> **Предложенный отрывок**:

● ● ● ● ● ● ●

Русский ориентализм. Азия в российском сознании от эпохи Петра Великого до Белой эмиграции - [36]

Шрифт
Интервал

Типичным примером стиля служит картина «Смерть Сарданапала» французского романтика Эжена Делакруа (1827)339. Произведение, основанное на трагедии Байрона 1821 г., изображает легендарного последнего ассирийского царя полулежащим на великолепном диване и спокойно созерцающим казнь наложниц и лошадей перед своим неизбежным концом. Красный и белый шелк хаотично перемешан с павлиньими перьями, золотыми сосудами, мечами, украшенными драгоценными камнями, бледными женскими телами и охваченными ужасом лошадьми на фоне огня и дыма. Вероятно, чтобы напомнить зрителю, что восточная распущенность принимает самые разнообразные формы, на переднем плане обнаженный мускулистый негритянский раб, слегка прикрытый темной тканью, добавляет гомоэротический акцент.

Искусствоведы традиционно объясняют популярность ориентализма прежде всего ростом эскапизма. Изображая роскошь и завораживающие краски азиатской гипотетической безудержной телесности, дикости, праздности и богатства – черты, чуждые веку мрачной буржуазной сдержанности, художники-ориенталисты давали выход подавляемым фантазиям. В своей книге 1977 г. Филипп Жулиан утверждал: «В век угля целые города находились под покровом серости. Ориенталистская живопись в викторианской гостиной служила чем-то вроде ухода от реальности. Нашим прапрадедам эти холсты не только напоминали о другом мире, о чем-то живописном и героическом, но и рассказывали об удовольствиях, зачастую табуированных в Европе, и щекотали запретную склонность к жестокости и угнетению»340.

● ● ● ● ● ● ●

> **Исходные данные**:
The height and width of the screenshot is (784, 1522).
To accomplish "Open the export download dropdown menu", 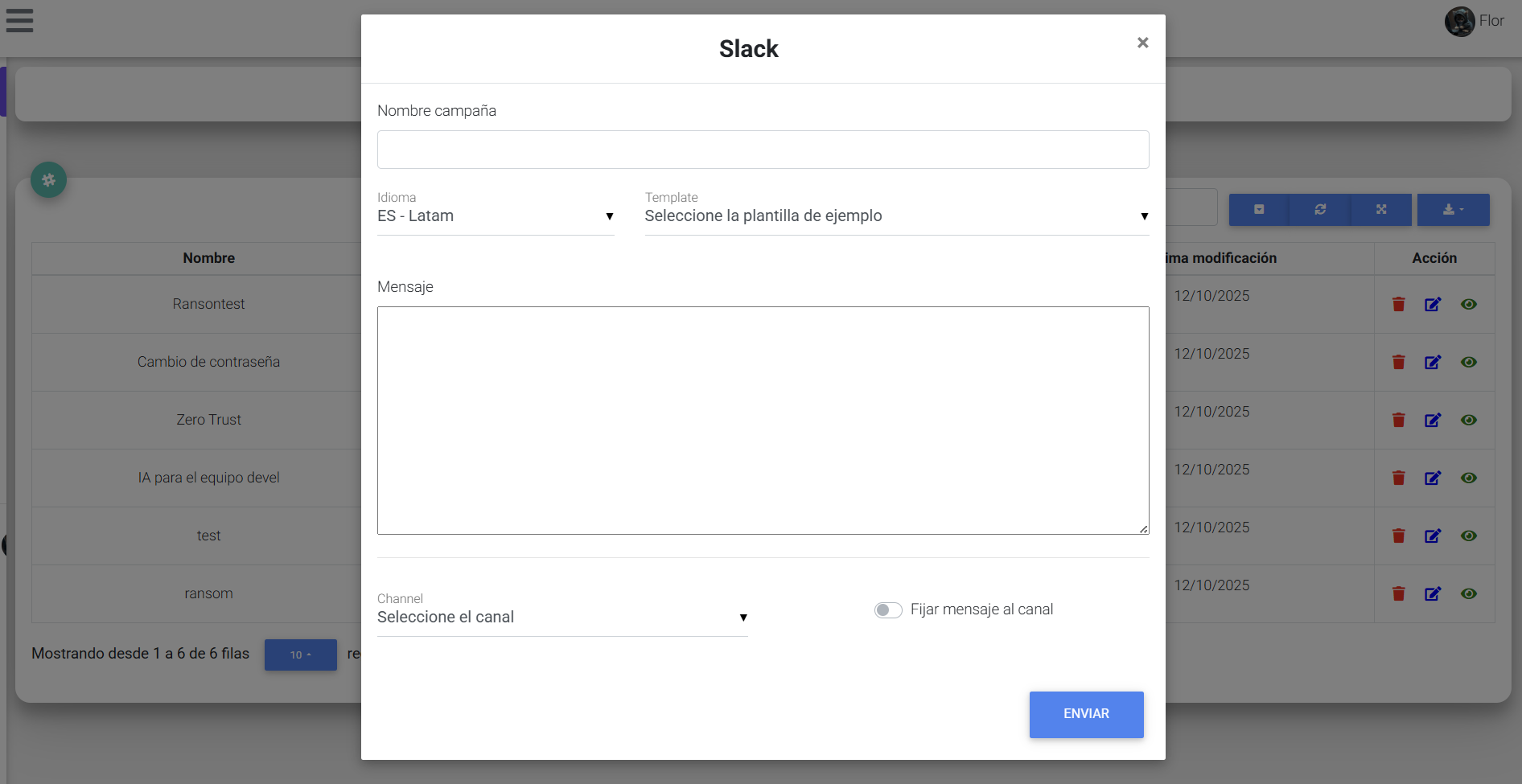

● ● ● ● ● ● ●

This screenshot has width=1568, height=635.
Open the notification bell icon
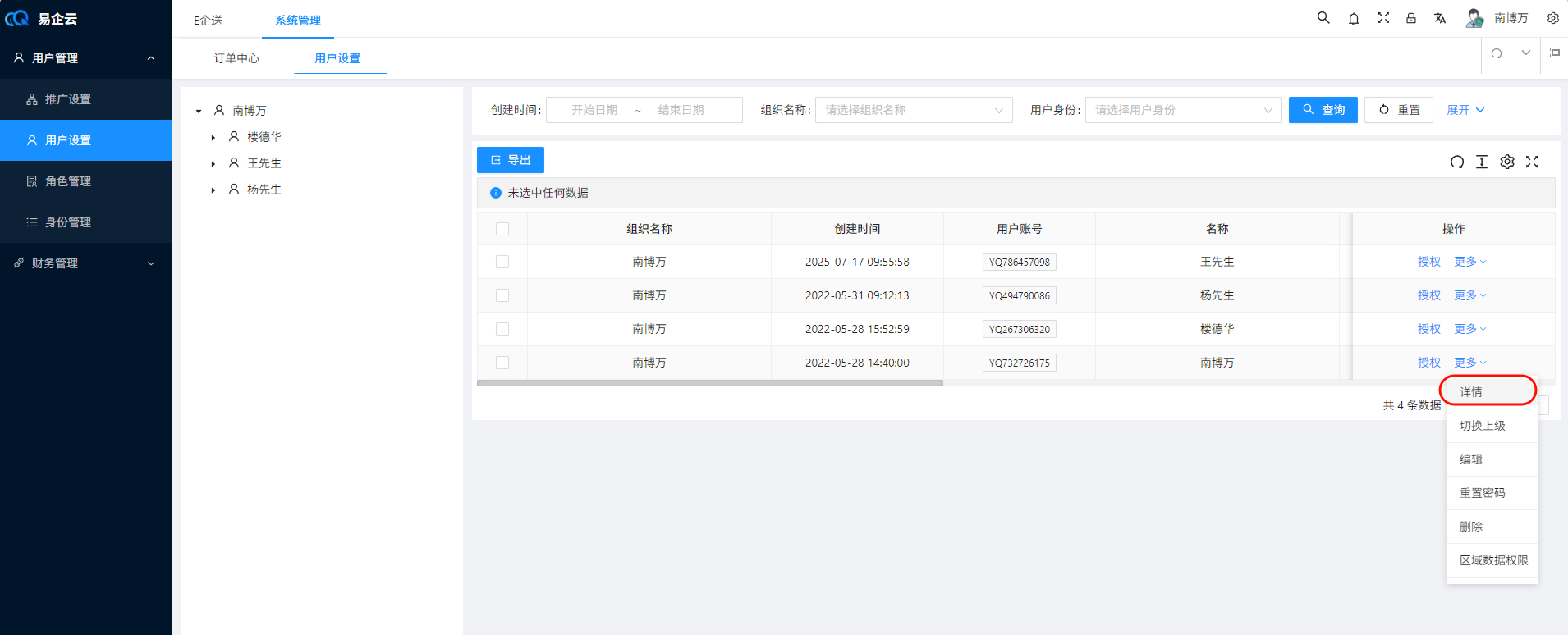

● ● ● ● ● ● ●

> **Условия заданий**:
[1] На каком произведении, согласно отрывку об ориентализме, основана картина Делакруа «Смерть Сарданапала»?
[2] Выпишите из отрывка об ориентализме дословно всё, начиная со слов «Русский ориентализм. Азия» и вплоть до слов «добавляет гомоэротический акцент.».

> **Ответы по порядку**:
[1] На трагедии Байрона 1821 г.

[2]
Русский ориентализм. Азия в российском сознании от эпохи Петра Великого до Белой эмиграции - [36]

Шрифт
Интервал

Типичным примером стиля служит картина «Смерть Сарданапала» французского романтика Эжена Делакруа (1827)339. Произведение, основанное на трагедии Байрона 1821 г., изображает легендарного последнего ассирийского царя полулежащим на великолепном диване и спокойно созерцающим казнь наложниц и лошадей перед своим неизбежным концом. Красный и белый шелк хаотично перемешан с павлиньими перьями, золотыми сосудами, мечами, украшенными драгоценными камнями, бледными женскими телами и охваченными ужасом лошадьми на фоне огня и дыма. Вероятно, чтобы напомнить зрителю, что восточная распущенность принимает самые разнообразные формы, на переднем плане обнаженный мускулистый негритянский раб, слегка прикрытый темной тканью, добавляет гомоэротический акцент.